Unlike Hollywood movies, not all stories have a happy ending.

What Happened?

First up, I take 100% responsibility for the DNF. I will not blame anything but my training failure.

So what went wrong, I was done, by the 60km check point. I will spare you the details. But stopping, was the right thing to do.

I only just made the 50km cut off time, by 2 minutes. And there was no way I was making the 11pm cut off. My pace had slowed to 20.00 minutes per km. I just didn’t train for the hills properly.

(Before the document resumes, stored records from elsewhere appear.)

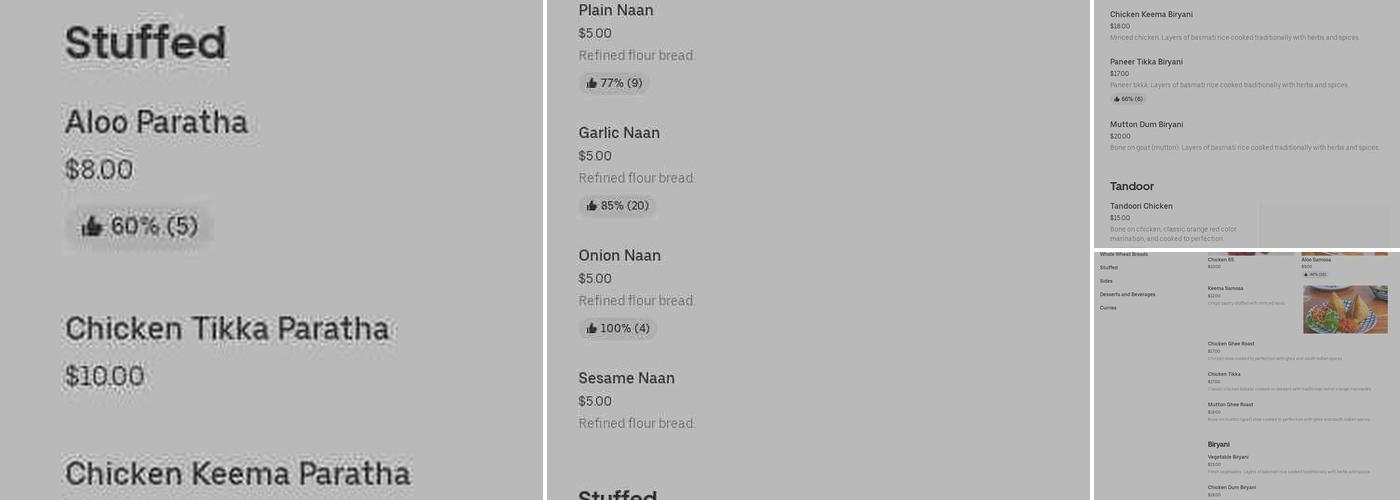Open the Vegetable Biryani menu item

pos(1228,457)
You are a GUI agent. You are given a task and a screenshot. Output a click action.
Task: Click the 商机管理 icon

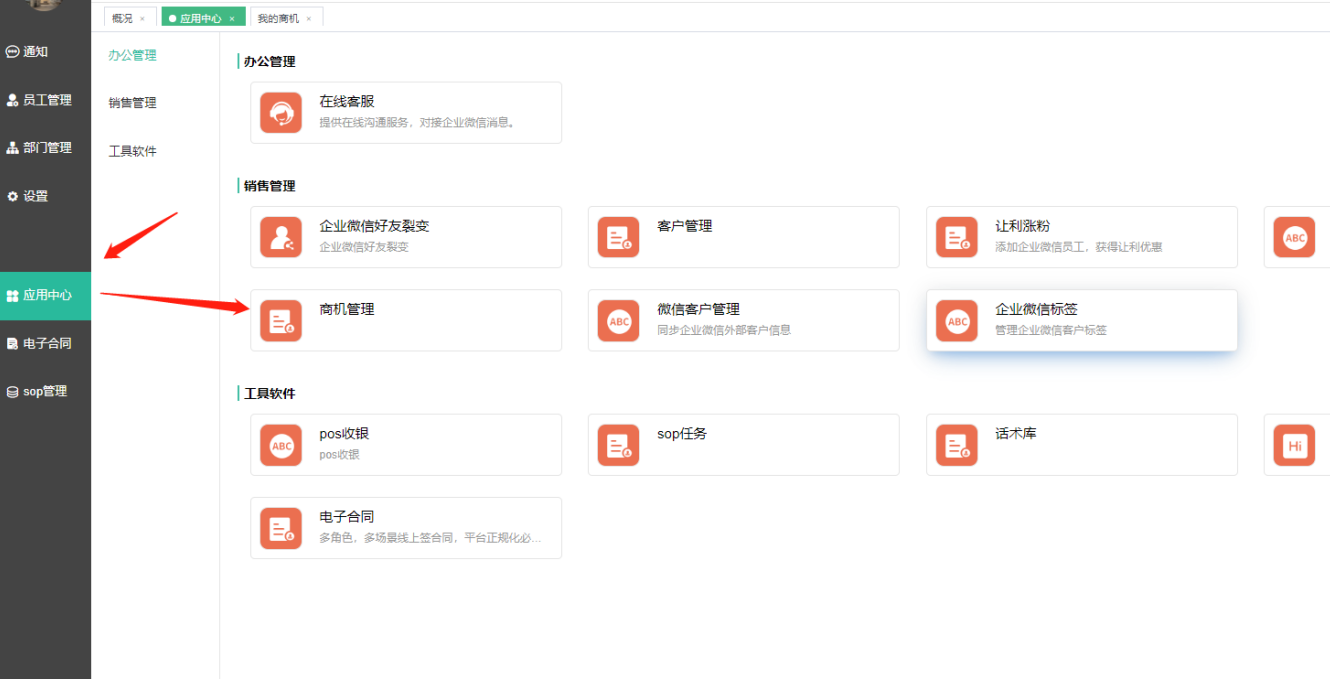pos(281,321)
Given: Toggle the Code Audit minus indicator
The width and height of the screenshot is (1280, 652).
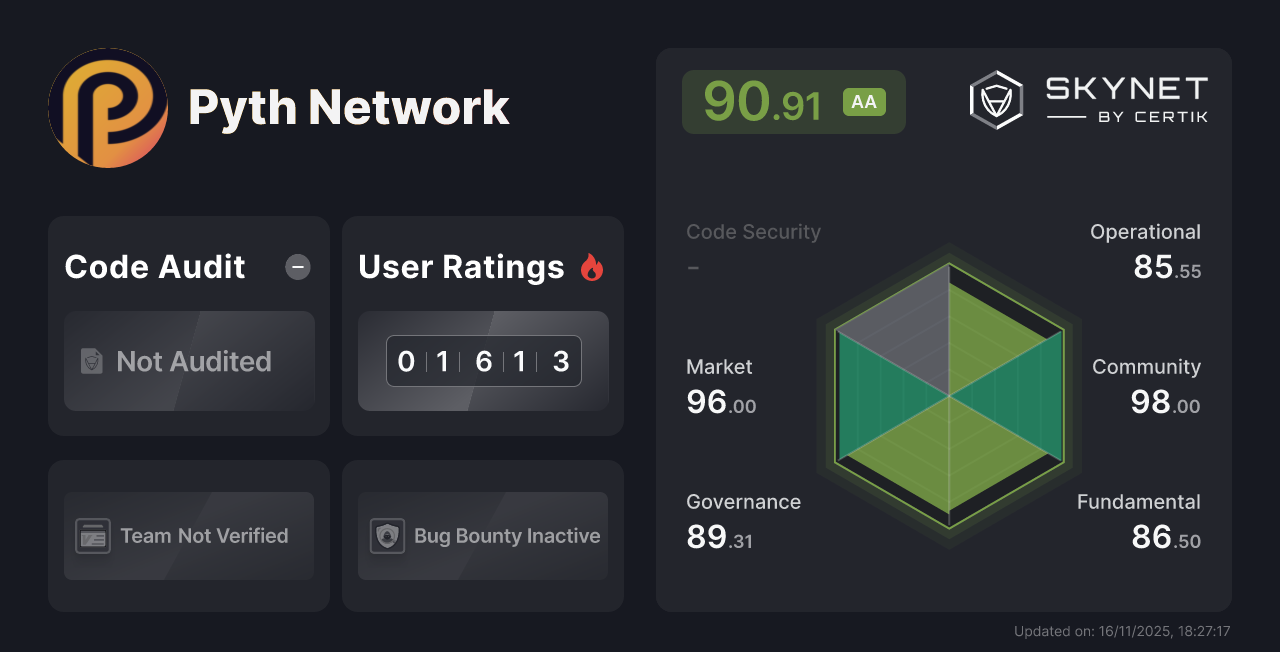Looking at the screenshot, I should click(x=297, y=267).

Incline running and walking on the treadmill, does not substitute getting out on the trails. I will not be attempting another TNF100km, unless I can train on similar terrain.

TNF 100 Thailand 2020

To Make It Worse!

Leading up to the race I was told, it was runnable, and an easy 100km course. If that was easy, then I’m way out of shape. Which is most likely the coarse of the DNF, to start with.

TNF 100 Thailand 2020
Hey, someone stole my hair!!

What’s Next?

I just finished reading 3 books by Scott Adams, of Dilbert fame. I will set up a system to complete the goal of running a marathon in under 4 hours.

First Step.

These are 2 questions, I should of asked myself before setting the goal of running 100 kms. In hindsight I should of went for the 50 kms first.

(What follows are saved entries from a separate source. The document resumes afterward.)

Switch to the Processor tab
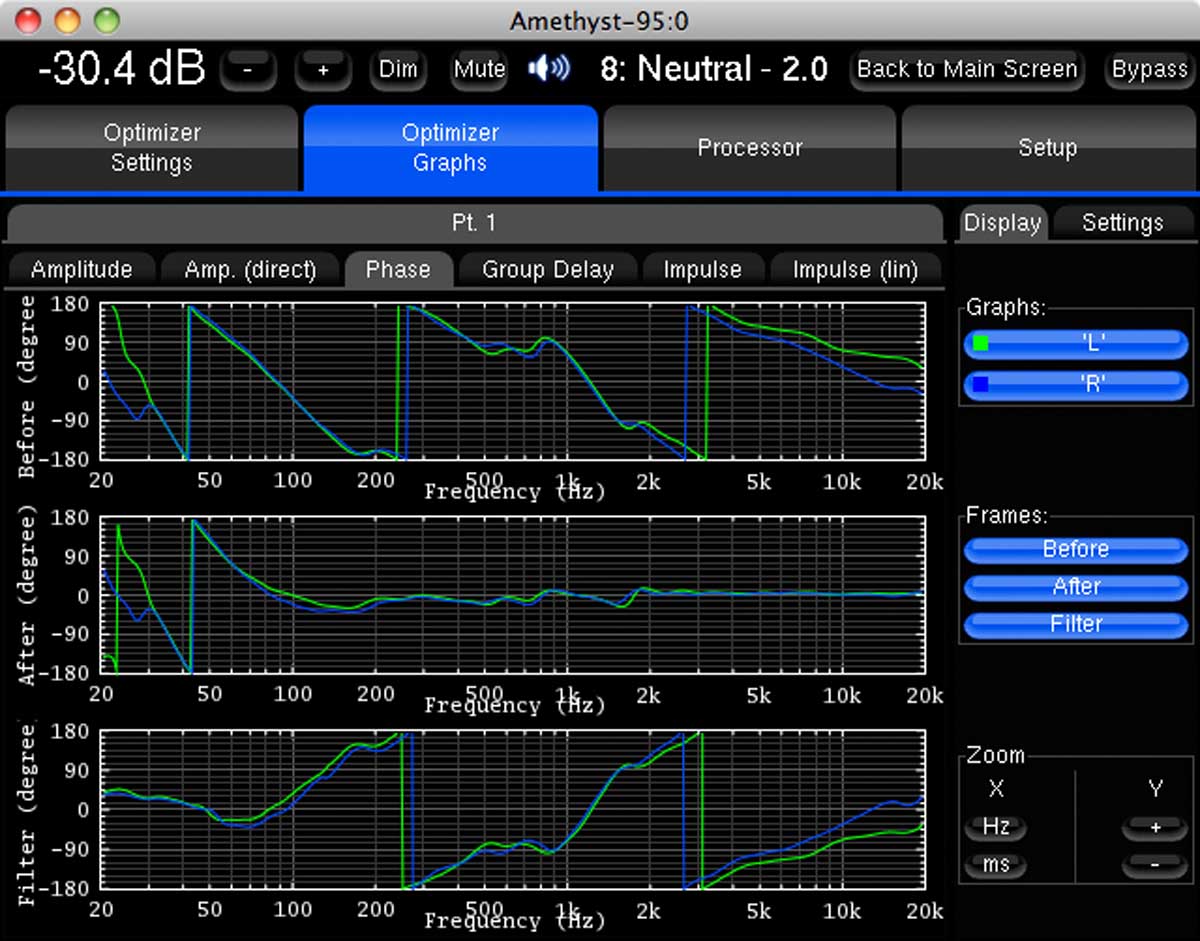 click(749, 148)
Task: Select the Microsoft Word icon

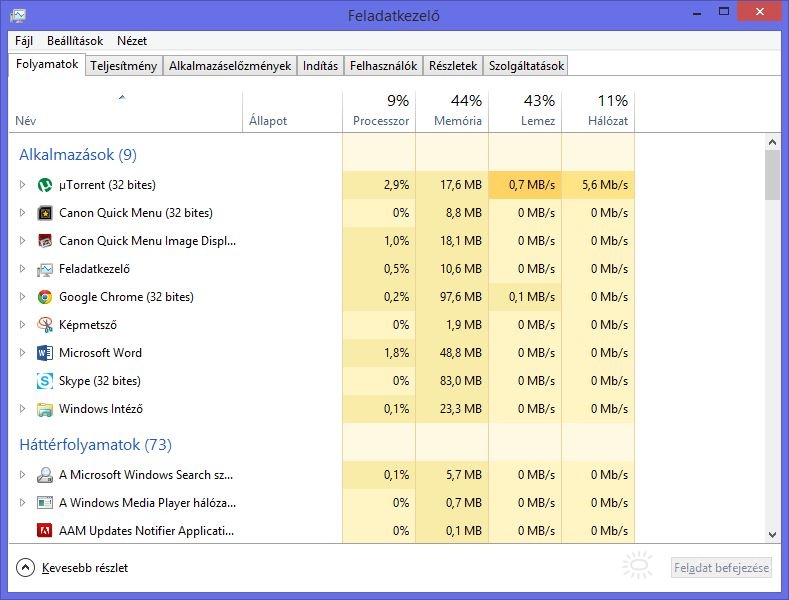Action: click(x=45, y=353)
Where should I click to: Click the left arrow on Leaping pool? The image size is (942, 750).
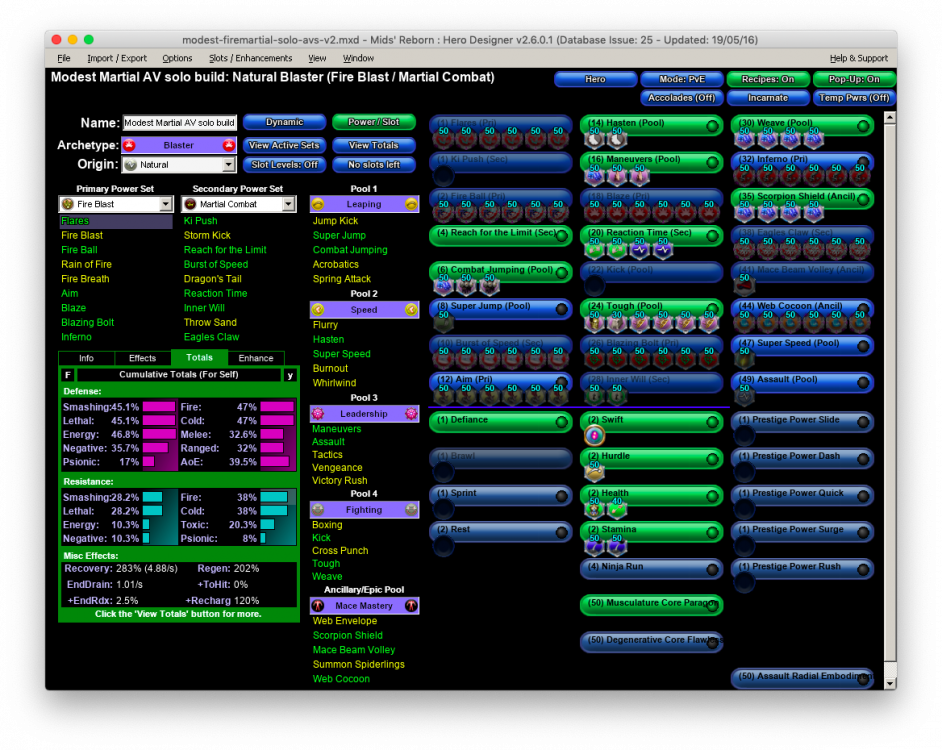point(318,203)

  1. Can I train on similar terrain?
    1. Yes.
  2. Is this too far from what I have already completed?
    1. No.


This is also something I learnt from my first marathon.

  1. Find a coach.


  1. Follow the training plan.
  2. Lose some weight.

Reality Check.

Read More here.

TNF 100 Thailand 2020

Update: 05.02.2020

Its been 4 days since the race, and I can’t believe how badly I trained for the event.

What was I thinking? I should of spent more time in similar terrain, getting used to the conditions. No wonder, I failed!!

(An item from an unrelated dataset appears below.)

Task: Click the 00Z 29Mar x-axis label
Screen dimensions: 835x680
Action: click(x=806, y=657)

My three points of failure.

  1. Not training in similar terrain, hills and heat etc,
  2. Not preparing for the all day running, by doing some 10 hour runs in training,
  3. And on the day, at the 50km check point, they had no water. So I filled up on whatever the blue stuff was and kept running, big mistake.

The details leading up to the 60km race exit point.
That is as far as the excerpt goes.